In short, without a substantial increase in supply, the strategy is just a square plug in the round hall. If analysts see this as the only strategy that the Western leaders can think of at present, the very move will lose its shine and relevance in due course, when policy makers scrambled to bang on heads, metaphorically speaking, are confined to places where there is very little room to manoeuvre.
On Monday, the price of crude oil fell sharply, when the IEA, International Energy Agency, grabbed headlines with its share of release of crude oil. When the numbers sank in, however, price of crude oil started going up again; the quantity released was nowhere near enough to a figure to reverse the price rising of crude oil.
Consumers were dealt yet another blow during the past few weeks as the price of LNG, liquefied natural gas, kept climbing too quite steeply as the European Union started the uphill battle of turning their back on Russian oil and gas, despite the existing contracts and the inability to find alternatives.
Fortunately, Europe is slowly approaching summer months and in this context, the issue of heating homes will be of no concern for a few more months.
On the other hand, analysts are worried as to why the prices of gas went up by such a margin when the demand is in decline in proportion to the rising temperatures.
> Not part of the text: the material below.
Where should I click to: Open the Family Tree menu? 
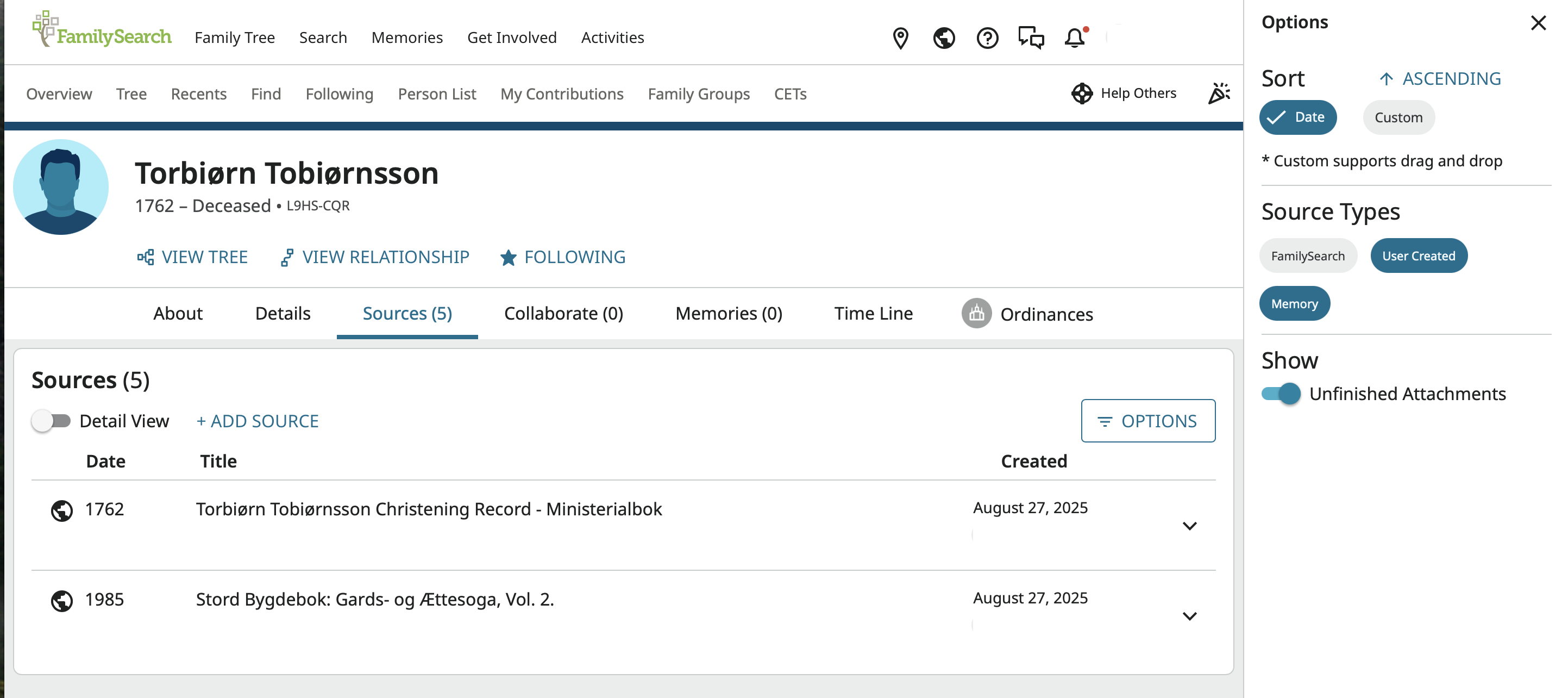[x=234, y=38]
The demand for crude oil in the next few months, meanwhile, is going to be affected by a new regional development - BoP, balance of payment, crises faced by some developing nations in Asia, exacerbated by the combination of rising imports, falling remittances and depleting foreign reserves and of course, growing dissension among people in the countries affected.
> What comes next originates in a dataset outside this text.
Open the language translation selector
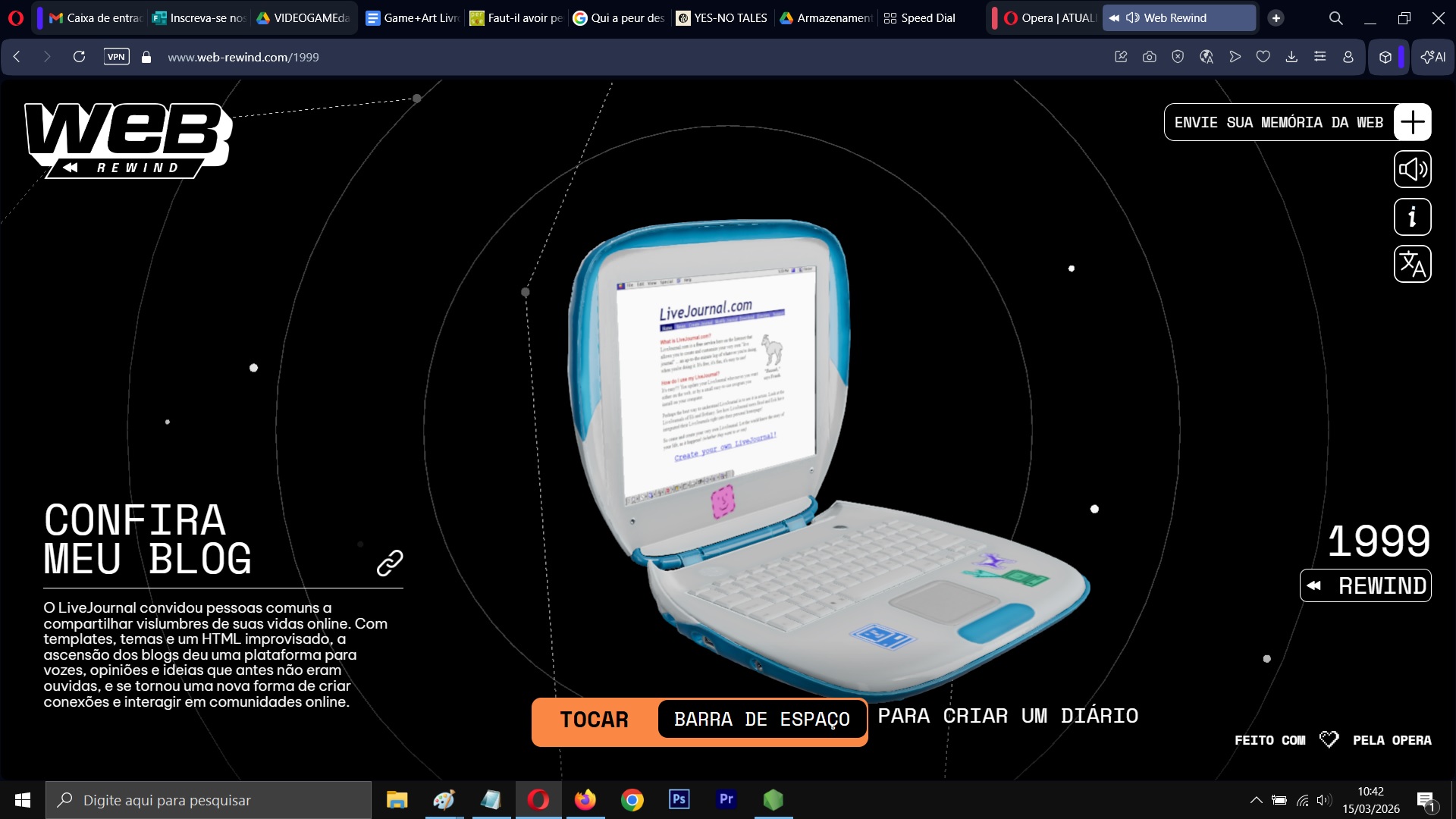The height and width of the screenshot is (819, 1456). point(1412,264)

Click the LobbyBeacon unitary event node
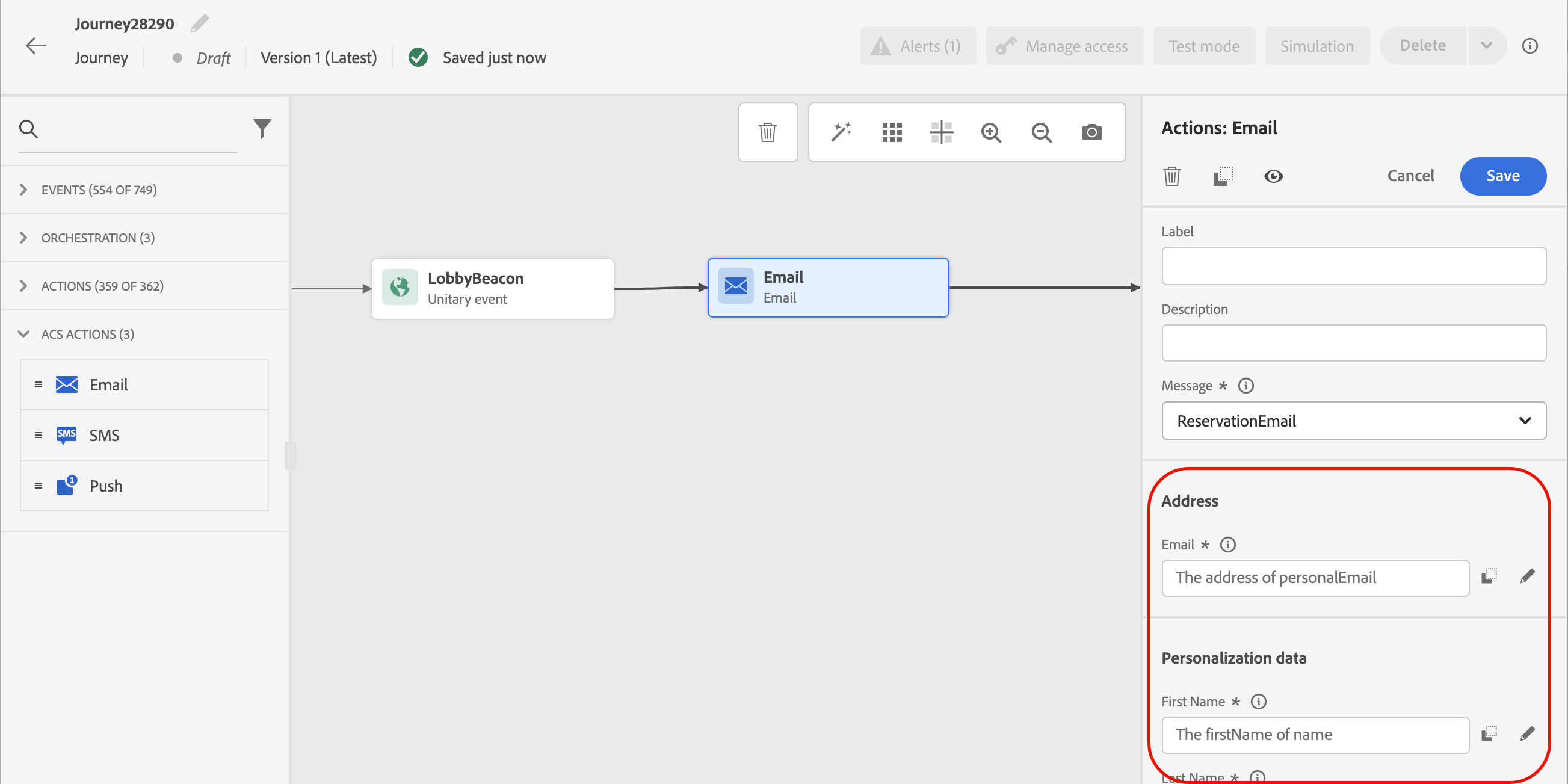492,289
Sri Lanka, for instance, is going through its worst economic crisis since independence from Britain in 1948. Nepal, Pakistan and even Malaysia are facing economic headwinds, although it is not on a scale that the former is facing - for now.
The cumulative impact on the demand of crude oil in these circumstances is going to be significant in the coming months. In addition, the rising Covid-19 infections in certain regions of China, the world's largest consumer of crude oil and the latter's determination to maintain a zero-Covid strategy is going to bring the demand down too.
Last, but not least, the war in Ukraine, especially in the aftermath of the sinking of Russian warship in the Black Sea, has the potential to create a serious military development between the NATO and Russia unless sanity breaks out in the region on fire; some Russian politicians say the Third World War has already started, when Russia, the nation with the largest stockpiles of nuclear weapons, keep raising the nuclear spectacle for the West to see in the full glare of publicity.